SN Ethier went and found, using eigenvalues and eigenvectors, a closed form formula even that is super super SUPER accurate from 2 to 200 rolls


That's how I tried to solve it as well, but in order to get the eigenvalues, you have to solve an order-5 polynomial, and I don't know of an "exact" way of doing it. It has been proven that there's no "universal formula" like there are for quadratics, cubics, and quartics; probably the easiest way is to stumble across a root, and then solve the quartic that results when you divide the original polynomial by (x minus the root).

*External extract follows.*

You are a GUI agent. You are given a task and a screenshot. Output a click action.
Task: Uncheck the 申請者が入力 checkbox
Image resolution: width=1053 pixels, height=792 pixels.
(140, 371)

For those of you playing at home, I get this:
[S(N,C)]   [1/3     1/12    1/9     5/36    0]   [1]
[S(N,4)] [1/6 3/4 0 0 0] [0]
[S(N,5)] = [2/9 0 13/18 0 0]^N [0]
[S(N,6)] [5/18 0 0 25/36 0] [0]
[S(N,E)] [0 1/6 1/6 1/6 1] [0]

where the vector on the left is the probability of being in each of the five possible states (Comeout, Point 4, Point 5, Point 6, End (i.e. seven out)) after N rolls (or N or fewer rolls for the end state), and the probability of "surviving" N consecutive rolls is 1 - S(N,E).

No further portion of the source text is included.